The critically acclaimed South African production of Welcome Msomi's Umabatha - the Zulu Macbeth, with a cast of 46 actors, dancers, and musicians, has scheduled a two month 10-city international tour, presented by Columbia Artists Management (CAMI).

Stops include such major cities as Los Angeles, Washington, Berkeley, San Diego, Phoenix, and Toronto after its summer engagement at New York's Lincoln Center Festival '97.

After its July 21-27 stand at the New York State Theatre, Umabatha will head to London for a one-week run during the current premiere season of Shakepeare's Globe Theatre (Aug. 4-10). When the play returns to the U.S., it will open not in Chicago, as previously announced, but in Washington, D.C. Sept. 16-21 at Lissner Auditorium, a 1,490-seat facility at 21st and H Streets, NW, affiliated with George Washington University.

Other dates on the tour:

* Berkeley, CA, Sept. 24-28
* Los Angeles, Oct. 2-5
* Irvine, CA, Oct. 6
* Phoenix, AZ, Oct. 10-11
* Mississauga, Ontario, Canada, Oct. 21-23
* Binghamton, NY
* Oct. 24; Glassboro, NJ
* Newark, NJ, Oct. 28. A spokesperson for the tour said additional dates may be added.

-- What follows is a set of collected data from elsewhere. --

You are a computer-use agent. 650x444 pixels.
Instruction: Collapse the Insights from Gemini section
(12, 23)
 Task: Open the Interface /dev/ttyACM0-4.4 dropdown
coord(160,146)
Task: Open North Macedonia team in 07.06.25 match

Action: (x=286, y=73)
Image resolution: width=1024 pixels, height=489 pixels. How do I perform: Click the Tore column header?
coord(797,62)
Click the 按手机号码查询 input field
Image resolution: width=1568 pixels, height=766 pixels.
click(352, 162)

The play will be performed entirely in Zulu with English surtitles.

Thabani Patrick Tshanini, a South African actor, will appear as Umabatha, the play's parallel role to Macbeth. Dieketseng Mnisi, seen in New York in Sarafina! and Township Fever, portrays Kamadonsela, the parallel role to Lady Macbeth.

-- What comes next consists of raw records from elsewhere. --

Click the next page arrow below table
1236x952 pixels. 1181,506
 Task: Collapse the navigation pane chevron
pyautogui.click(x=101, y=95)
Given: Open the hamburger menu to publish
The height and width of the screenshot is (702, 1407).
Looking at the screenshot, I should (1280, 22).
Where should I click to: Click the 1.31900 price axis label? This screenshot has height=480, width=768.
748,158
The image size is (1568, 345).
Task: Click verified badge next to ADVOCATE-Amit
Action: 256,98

Umabatha had its origin in the late 1960s when Msomi, a student in South Africa, wrote a play based on the history of the great Africian nations. Advised by a profession that his project was too ambitious and that he should focus on known universal epics, Msomi turned to Shakespeare.

"When I read Macbeth," said Msomi, "I knew that its murderous story, filled with all its intrigues and the plots brewed by the Scottish clans, was the perfect vehicle to use in my recounting Africian history."

Msomi explained that his specific story concerned the Africian warrior/ stateman Shaka Zulu, whom he named Umabatha.

The play, set in early 19th century Africa, received acclaim at its South African premiere in 1971; and the following year played a sold-out engagement at the Aldwych Theatre on London's West End. It toured the U.S. with an extended Off-Broadway run and a stop at Charleston, SC's Spoleto Festival.

Msomi noted that word of Umabatha - the Zulu Macbeth reached Nelson Mandela while he was an imprisoned political dissident in South Africa. Upon Mandela's election as South African president, he encouraged Msomi to mount a new production of the play "as a vehicle to call attention to the problems of and the vast opportunity for change from so many years of apartheid."